Who Is BrightHire Best For?
Hiring teams using Greenhouse who want auto-built scorecard workflows.
7. Metaview
Metaview is a tool built for interviewers who want structured post-interview notes sorted by question or competency. Its searchable memory pulls up answers by keyword or skill, and customers report saving 30 minutes after every interview and up to 2 hours per job post. Metaview raised $35M in a Series B led by GV in June 2025.
Pros
- Candidate management keeps important details captured accurately during the interview
- Detailed note-taking is handled in the background, so the interviewer can stay in the conversation
Cons
- Sometimes slips on multi-speaker and mixed-language recordings
- Limited ATS connectivity, with users flagging gaps in full integration with their ATS and other tools
Pricing
Free Notetaker plan offered. Pro is listed at $100/month on Metaview's current pricing page. Full platform pricing is custom.
Who Is Metaview Best For?
Recruiting teams running hiring conversations that need clean, structured notes with little manual work.
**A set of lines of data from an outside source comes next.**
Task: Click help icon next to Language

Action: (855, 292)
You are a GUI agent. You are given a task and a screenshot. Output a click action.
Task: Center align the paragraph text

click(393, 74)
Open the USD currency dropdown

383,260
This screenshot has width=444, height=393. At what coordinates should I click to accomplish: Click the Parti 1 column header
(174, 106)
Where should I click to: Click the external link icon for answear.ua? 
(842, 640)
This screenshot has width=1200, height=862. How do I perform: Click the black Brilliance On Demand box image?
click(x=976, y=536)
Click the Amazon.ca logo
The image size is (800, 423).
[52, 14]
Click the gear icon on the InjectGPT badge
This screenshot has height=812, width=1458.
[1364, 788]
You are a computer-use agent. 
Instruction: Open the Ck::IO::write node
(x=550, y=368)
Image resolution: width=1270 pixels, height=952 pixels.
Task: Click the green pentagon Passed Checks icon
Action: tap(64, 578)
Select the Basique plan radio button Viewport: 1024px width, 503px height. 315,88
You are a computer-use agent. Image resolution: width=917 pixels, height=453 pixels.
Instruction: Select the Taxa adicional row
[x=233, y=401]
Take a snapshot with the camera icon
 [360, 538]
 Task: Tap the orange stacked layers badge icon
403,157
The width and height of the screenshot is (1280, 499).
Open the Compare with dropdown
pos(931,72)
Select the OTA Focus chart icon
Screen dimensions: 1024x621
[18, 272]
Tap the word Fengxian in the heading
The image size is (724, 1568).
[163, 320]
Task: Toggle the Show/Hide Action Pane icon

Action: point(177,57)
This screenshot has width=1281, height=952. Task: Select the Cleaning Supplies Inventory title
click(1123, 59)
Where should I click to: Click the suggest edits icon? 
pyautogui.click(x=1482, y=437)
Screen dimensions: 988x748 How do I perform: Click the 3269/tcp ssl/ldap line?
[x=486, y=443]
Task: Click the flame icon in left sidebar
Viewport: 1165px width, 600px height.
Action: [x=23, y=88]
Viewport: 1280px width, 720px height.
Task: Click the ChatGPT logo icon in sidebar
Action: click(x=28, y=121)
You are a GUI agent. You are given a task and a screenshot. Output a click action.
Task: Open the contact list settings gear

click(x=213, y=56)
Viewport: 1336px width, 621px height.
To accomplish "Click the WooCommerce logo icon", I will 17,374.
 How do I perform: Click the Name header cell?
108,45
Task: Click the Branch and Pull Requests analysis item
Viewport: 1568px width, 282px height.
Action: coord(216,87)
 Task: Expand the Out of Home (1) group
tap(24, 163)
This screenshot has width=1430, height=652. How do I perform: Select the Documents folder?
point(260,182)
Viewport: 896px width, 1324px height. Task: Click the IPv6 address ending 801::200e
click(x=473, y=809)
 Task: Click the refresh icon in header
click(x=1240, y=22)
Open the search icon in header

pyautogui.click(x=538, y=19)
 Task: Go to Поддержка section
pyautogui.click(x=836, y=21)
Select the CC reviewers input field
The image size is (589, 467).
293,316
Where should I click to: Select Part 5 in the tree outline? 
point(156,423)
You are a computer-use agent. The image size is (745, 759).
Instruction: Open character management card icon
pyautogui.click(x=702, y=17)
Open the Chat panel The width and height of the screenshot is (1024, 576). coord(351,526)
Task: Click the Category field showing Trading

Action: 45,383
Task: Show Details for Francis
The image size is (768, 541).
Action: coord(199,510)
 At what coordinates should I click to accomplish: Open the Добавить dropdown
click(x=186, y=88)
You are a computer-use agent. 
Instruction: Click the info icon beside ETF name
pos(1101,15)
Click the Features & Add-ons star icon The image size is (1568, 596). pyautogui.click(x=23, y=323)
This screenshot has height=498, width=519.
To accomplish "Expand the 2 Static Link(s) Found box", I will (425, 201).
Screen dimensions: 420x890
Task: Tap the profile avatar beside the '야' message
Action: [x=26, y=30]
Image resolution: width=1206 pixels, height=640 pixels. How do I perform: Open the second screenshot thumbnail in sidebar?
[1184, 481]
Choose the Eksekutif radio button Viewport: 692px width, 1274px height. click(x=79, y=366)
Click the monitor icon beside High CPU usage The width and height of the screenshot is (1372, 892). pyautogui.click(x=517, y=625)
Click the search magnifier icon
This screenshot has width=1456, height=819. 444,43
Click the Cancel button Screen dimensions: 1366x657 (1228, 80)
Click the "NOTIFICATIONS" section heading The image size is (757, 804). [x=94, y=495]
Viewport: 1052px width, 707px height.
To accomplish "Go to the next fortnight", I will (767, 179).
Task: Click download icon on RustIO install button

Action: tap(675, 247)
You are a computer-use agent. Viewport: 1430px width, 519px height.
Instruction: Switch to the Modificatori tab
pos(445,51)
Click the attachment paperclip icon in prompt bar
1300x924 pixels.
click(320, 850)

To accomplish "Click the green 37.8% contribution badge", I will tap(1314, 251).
The deciding question for most interviewers is whether you want a general-purpose recorder that handles every kind of interview or a purpose-built tool tuned for one workflow. That single choice rules out about half of this list. No matter which tool you pick, the features and pricing only matter if the recordings hold up under legal review.
How to Handle Recording Permissions, Retention, and Compliance
A recorded interview can outlive the project and the people who ran it, which makes legal review the cheapest insurance you can buy. Loop in your legal team on these areas before your first call:
- Consent: U.S. federal law allows one-party consent, but 12 states require all-party consent from both the interviewer and interviewee, and GDPR requires a clear lawful basis with notice.
- Retention: The EEOC requires you to keep hiring records for 1 year after a decision, while BIPA requires you to delete biometric data within 3 years of last interaction.
- Certifications: Check SOC 2 Type II, GDPR, and HIPAA coverage based on what gets discussed.
Treat this as a must-have rather than a post-purchase audit, and your interview archive becomes an asset.
Pick the Best Interview Recording App That Fits Your Workflow
The right pick depends on your workflow, how much searchable history you need, and whether you want one platform across every kind of interview or a purpose-built tool for one use case.
If you need a single tool that records interviews, makes them searchable later, and supports both remote and in-person work, Otter is built for that. It delivers 95% live transcription accuracy, then makes every interview searchable through Otter AI Chat and speaker recognition. Try it free on your next interview.
Frequently Asked Questions About the Best Interview Recording App
What Is the best app for recording interviews on an iPhone?
Otter's iOS app handles in-person and remote recording with speaker labels and search across past sessions.
Can I Record an Interview on My Phone Without an App?
Yes. iPhone Voice Memos handles basic recording with no install needed, and iOS 18 or later adds transcripts. You give up speaker labels and search across past interviews, so it's better as a backup than your main tool.
What App Do Interviewers Use to Record Their Calls?
For remote interviews, Otter is a common pick because it brings recording, speaker labels, and search across past interviews into one tool that works on Zoom, Google Meet, and Microsoft Teams.